Sinclair Consent Decree Could Be Released in 'Next Few Days'

Still awaiting commissioner statements, FCC spokesperson says
Author:
Publish date:

FCC watchers have been itching to get a look at the consent decree between Sinclair and the regulator resolving multiple investigations, but will have to wait a few days more, according to an agency spokesperson, who said the FCC is waiting for commissioners to finish their statements before releasing it.

sinclair-allbritton-deal-fcc.jpg

The FCC announced May 6 that Sinclair Broadcast Group had agreed to pay a record $48 million civil penalty to resolve three outstanding FCC investigations.

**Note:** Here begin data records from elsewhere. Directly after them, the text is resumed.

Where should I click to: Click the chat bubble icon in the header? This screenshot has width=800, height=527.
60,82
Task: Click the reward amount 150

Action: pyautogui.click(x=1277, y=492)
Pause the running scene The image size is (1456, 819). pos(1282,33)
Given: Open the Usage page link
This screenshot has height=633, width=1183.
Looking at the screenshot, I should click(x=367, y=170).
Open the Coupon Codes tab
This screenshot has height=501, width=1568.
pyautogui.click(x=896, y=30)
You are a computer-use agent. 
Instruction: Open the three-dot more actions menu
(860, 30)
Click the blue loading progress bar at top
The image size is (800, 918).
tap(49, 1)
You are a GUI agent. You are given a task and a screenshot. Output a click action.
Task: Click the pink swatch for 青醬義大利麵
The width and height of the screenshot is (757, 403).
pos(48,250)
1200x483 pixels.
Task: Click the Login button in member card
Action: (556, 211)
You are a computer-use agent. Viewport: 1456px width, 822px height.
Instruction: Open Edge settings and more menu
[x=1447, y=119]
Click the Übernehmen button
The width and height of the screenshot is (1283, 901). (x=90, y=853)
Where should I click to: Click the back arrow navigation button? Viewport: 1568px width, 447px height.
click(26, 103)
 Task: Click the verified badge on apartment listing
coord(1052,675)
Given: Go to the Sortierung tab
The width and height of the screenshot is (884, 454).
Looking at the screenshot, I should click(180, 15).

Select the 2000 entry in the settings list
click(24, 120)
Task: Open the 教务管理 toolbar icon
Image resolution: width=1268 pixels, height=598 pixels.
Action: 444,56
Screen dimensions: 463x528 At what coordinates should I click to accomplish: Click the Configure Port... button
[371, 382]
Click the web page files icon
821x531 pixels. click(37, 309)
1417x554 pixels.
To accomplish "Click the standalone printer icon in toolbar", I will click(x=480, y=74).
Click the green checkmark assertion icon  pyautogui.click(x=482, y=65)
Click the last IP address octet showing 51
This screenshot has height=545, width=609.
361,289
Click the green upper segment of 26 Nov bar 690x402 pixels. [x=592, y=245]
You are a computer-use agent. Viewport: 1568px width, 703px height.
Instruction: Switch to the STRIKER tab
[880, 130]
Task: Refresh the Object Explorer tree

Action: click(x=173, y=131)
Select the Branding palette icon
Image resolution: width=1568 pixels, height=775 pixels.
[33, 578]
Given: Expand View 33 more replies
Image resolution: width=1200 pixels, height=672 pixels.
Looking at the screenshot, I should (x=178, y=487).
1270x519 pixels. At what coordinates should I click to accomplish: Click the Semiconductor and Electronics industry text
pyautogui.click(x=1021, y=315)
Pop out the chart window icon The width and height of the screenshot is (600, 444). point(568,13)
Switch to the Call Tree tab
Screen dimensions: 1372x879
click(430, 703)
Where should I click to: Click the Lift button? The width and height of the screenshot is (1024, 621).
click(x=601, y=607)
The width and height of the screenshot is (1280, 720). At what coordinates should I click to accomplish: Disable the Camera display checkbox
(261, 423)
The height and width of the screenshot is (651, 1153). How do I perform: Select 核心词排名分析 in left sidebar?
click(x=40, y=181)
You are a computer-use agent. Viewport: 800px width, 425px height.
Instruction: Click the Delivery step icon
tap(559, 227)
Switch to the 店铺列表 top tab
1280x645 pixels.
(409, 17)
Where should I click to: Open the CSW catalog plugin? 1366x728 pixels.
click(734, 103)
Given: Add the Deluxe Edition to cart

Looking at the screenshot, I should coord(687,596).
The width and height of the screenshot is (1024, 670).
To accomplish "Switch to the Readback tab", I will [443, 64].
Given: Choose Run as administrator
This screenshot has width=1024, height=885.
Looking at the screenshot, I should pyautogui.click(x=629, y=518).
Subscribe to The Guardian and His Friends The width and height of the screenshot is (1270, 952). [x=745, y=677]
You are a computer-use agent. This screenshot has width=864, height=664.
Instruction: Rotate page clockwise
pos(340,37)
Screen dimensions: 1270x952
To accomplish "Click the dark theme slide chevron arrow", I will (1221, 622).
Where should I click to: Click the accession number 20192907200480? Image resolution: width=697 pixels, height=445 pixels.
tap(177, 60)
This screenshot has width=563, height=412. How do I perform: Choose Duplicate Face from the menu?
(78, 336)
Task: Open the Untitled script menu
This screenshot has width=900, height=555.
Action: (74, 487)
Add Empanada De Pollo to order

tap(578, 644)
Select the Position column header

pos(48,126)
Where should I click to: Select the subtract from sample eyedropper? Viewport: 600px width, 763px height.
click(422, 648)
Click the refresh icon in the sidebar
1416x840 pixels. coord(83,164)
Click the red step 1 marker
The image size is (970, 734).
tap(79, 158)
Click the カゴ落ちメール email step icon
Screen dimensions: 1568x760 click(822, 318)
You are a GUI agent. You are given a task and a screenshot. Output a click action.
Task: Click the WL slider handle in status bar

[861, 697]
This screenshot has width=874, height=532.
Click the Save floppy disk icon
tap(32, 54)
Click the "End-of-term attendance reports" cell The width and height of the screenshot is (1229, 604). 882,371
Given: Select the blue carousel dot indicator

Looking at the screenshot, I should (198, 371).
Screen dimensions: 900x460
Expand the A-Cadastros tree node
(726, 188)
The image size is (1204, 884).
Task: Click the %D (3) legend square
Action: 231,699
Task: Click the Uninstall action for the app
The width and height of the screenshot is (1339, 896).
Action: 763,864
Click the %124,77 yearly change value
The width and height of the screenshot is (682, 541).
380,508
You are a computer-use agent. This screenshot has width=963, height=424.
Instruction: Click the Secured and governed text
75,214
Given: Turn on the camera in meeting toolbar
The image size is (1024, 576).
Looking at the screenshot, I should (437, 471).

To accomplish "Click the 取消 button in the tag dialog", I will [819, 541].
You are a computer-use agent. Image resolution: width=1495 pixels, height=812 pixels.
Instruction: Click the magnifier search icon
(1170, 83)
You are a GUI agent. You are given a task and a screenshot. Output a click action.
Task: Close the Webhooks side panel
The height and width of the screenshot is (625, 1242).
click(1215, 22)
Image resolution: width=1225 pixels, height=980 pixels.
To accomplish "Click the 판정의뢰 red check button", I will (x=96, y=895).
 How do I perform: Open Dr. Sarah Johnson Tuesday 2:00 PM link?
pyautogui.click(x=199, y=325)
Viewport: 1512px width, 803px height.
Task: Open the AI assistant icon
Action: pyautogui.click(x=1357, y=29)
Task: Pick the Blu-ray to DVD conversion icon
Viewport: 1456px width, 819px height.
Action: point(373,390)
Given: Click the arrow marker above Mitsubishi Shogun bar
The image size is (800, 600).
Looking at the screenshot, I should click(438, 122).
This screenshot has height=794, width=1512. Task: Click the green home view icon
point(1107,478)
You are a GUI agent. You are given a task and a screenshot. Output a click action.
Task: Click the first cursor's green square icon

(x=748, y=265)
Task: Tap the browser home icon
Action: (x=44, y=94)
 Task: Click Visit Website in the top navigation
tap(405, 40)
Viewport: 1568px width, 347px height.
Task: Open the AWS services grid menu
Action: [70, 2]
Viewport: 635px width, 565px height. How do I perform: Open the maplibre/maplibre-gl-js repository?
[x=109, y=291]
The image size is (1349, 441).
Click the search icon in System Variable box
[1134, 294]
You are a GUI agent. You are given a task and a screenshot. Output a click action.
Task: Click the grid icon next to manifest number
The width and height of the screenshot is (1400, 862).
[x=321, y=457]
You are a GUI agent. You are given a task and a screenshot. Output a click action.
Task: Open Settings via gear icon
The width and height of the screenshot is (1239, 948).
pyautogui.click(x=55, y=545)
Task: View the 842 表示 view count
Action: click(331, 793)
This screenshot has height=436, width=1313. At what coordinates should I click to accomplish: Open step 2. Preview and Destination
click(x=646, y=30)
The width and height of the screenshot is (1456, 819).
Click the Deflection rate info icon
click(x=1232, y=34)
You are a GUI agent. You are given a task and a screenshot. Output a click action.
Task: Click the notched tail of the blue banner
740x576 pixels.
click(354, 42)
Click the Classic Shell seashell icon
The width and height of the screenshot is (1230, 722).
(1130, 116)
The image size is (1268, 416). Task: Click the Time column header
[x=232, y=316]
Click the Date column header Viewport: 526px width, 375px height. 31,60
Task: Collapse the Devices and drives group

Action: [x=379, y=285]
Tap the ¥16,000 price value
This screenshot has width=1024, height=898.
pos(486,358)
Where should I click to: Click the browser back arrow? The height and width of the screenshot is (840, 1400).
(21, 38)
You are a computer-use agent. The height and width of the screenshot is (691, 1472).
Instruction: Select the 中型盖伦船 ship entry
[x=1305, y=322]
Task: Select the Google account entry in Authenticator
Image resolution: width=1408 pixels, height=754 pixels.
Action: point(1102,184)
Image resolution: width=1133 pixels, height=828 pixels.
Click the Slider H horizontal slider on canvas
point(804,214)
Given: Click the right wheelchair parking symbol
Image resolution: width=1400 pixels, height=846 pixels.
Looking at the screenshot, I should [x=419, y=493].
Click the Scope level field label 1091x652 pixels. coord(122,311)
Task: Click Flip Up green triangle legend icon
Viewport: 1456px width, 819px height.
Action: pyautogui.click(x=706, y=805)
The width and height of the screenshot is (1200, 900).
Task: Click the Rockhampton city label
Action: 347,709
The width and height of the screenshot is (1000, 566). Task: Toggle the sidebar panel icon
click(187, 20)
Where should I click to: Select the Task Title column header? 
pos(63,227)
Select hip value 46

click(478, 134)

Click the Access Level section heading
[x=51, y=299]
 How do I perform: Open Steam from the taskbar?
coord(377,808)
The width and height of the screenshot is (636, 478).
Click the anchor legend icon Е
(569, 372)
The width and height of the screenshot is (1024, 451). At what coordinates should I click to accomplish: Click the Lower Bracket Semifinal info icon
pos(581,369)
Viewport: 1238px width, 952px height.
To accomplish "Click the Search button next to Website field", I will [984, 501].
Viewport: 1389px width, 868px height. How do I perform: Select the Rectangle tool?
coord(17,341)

That clears the way for Sinclair station renewals. (Stations in the first wave of license renewals —applications are due June 1 — include Sinclair's WJLA-TV Washington.)

"We are still waiting on commissioner statements to release [it]," said the spokesperson. "This seems like a long time because we put out a release ahead of posting, which we normally don't do. But this is not any longer than the usual wait for commissioner statements."

Related: FCC Proposes $13 Million Fine Over Paid Programming

He suggested the decree could be released "within the next few days."

Sinclair is settling investigations into 1) its disclosure of information related to its attempted merger with Tribune, 2) whether it was negotiating retransmission consent in good faith, and 3) its failure to identify sponsors of content it produced for Sinclair and non-Sinclair stations.

The FCC's Media Bureau had been investigating Sinclair for how it handled the cratered attempt to buy Tribune stations as well as how it handled retransmission consent negotiations.

The Tribune investigation looked like it could be trouble at first, since the FCC's commissioners agreed that it looked like Sinclair had misrepresented the deal and showed a "lack of candor," which goes to the qualifications for holding any FCC licenses, and Sinclair has a bunch of them.

Sinclair paid a total of $35 million to make that and the retrans investigation go away.

The other part of the settlement was the $13 million the FCC proposed fining Sinclair over not disclosing paid programming, which was itself the biggest fine for a sponsorship ID violation. Sinclair has agreed to admit it did, indeed, violate those ID rules.